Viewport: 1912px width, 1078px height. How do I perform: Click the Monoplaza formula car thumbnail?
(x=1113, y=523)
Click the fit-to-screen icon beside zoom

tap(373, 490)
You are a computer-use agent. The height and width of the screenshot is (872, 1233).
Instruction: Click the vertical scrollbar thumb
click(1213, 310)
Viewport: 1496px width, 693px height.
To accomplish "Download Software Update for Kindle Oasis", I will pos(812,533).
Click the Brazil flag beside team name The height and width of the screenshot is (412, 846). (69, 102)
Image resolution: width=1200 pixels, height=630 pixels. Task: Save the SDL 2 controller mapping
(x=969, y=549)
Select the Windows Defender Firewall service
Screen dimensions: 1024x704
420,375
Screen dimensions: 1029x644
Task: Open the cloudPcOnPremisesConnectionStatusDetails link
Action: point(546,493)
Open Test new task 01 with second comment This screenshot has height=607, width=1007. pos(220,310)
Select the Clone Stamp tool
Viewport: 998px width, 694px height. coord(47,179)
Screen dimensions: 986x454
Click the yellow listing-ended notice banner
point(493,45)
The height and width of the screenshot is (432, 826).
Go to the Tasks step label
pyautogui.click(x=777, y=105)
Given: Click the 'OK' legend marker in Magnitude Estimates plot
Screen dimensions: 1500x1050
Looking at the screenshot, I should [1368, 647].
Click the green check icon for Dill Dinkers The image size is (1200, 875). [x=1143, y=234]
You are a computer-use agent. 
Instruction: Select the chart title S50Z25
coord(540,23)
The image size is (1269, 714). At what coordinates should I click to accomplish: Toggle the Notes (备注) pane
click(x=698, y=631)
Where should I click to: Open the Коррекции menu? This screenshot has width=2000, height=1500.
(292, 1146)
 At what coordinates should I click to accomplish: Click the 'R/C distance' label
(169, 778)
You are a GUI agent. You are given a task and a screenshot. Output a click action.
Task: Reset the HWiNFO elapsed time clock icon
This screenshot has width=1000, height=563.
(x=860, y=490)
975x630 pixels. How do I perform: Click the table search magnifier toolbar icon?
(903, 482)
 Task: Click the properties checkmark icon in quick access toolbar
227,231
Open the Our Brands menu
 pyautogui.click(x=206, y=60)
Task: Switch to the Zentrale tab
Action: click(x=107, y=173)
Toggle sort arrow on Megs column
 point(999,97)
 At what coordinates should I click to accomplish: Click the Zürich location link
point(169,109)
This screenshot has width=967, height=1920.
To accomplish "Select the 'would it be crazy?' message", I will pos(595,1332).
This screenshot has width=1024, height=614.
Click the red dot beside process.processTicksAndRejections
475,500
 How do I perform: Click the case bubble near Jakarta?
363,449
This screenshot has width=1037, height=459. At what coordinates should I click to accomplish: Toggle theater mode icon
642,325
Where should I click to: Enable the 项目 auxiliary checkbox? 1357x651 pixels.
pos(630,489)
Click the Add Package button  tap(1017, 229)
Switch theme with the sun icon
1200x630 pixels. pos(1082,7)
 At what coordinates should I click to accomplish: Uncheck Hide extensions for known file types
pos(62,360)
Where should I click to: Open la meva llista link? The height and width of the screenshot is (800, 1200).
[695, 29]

|---|

Work to be completed: Would you mind giving all the records again exactly?

Solution below:
Viewport: 1912px width, 1078px height. How do I perform: Click the Monoplaza formula car thumbnail?
(x=1113, y=523)
Click the fit-to-screen icon beside zoom

tap(373, 490)
You are a computer-use agent. The height and width of the screenshot is (872, 1233).
Instruction: Click the vertical scrollbar thumb
click(1213, 310)
Viewport: 1496px width, 693px height.
To accomplish "Download Software Update for Kindle Oasis", I will pos(812,533).
Click the Brazil flag beside team name The height and width of the screenshot is (412, 846). (69, 102)
Image resolution: width=1200 pixels, height=630 pixels. Task: Save the SDL 2 controller mapping
(x=969, y=549)
Select the Windows Defender Firewall service
Screen dimensions: 1024x704
420,375
Screen dimensions: 1029x644
Task: Open the cloudPcOnPremisesConnectionStatusDetails link
Action: point(546,493)
Open Test new task 01 with second comment This screenshot has height=607, width=1007. pos(220,310)
Select the Clone Stamp tool
Viewport: 998px width, 694px height. coord(47,179)
Screen dimensions: 986x454
Click the yellow listing-ended notice banner
point(493,45)
The height and width of the screenshot is (432, 826).
Go to the Tasks step label
pyautogui.click(x=777, y=105)
Given: Click the 'OK' legend marker in Magnitude Estimates plot
Screen dimensions: 1500x1050
Looking at the screenshot, I should [1368, 647].
Click the green check icon for Dill Dinkers The image size is (1200, 875). [x=1143, y=234]
You are a computer-use agent. 
Instruction: Select the chart title S50Z25
coord(540,23)
The image size is (1269, 714). At what coordinates should I click to accomplish: Toggle the Notes (备注) pane
click(x=698, y=631)
Where should I click to: Open the Коррекции menu? This screenshot has width=2000, height=1500.
(292, 1146)
 At what coordinates should I click to accomplish: Click the 'R/C distance' label
(169, 778)
You are a GUI agent. You are given a task and a screenshot. Output a click action.
Task: Reset the HWiNFO elapsed time clock icon
This screenshot has width=1000, height=563.
(x=860, y=490)
975x630 pixels. How do I perform: Click the table search magnifier toolbar icon?
(903, 482)
 Task: Click the properties checkmark icon in quick access toolbar
227,231
Open the Our Brands menu
 pyautogui.click(x=206, y=60)
Task: Switch to the Zentrale tab
Action: click(x=107, y=173)
Toggle sort arrow on Megs column
 point(999,97)
 At what coordinates should I click to accomplish: Click the Zürich location link
point(169,109)
This screenshot has width=967, height=1920.
To accomplish "Select the 'would it be crazy?' message", I will pos(595,1332).
This screenshot has width=1024, height=614.
Click the red dot beside process.processTicksAndRejections
475,500
 How do I perform: Click the case bubble near Jakarta?
363,449
This screenshot has width=1037, height=459. At what coordinates should I click to accomplish: Toggle theater mode icon
642,325
Where should I click to: Enable the 项目 auxiliary checkbox? 1357x651 pixels.
pos(630,489)
Click the Add Package button  tap(1017, 229)
Switch theme with the sun icon
1200x630 pixels. pos(1082,7)
 At what coordinates should I click to accomplish: Uncheck Hide extensions for known file types
pos(62,360)
Where should I click to: Open la meva llista link? The height and width of the screenshot is (800, 1200).
[695, 29]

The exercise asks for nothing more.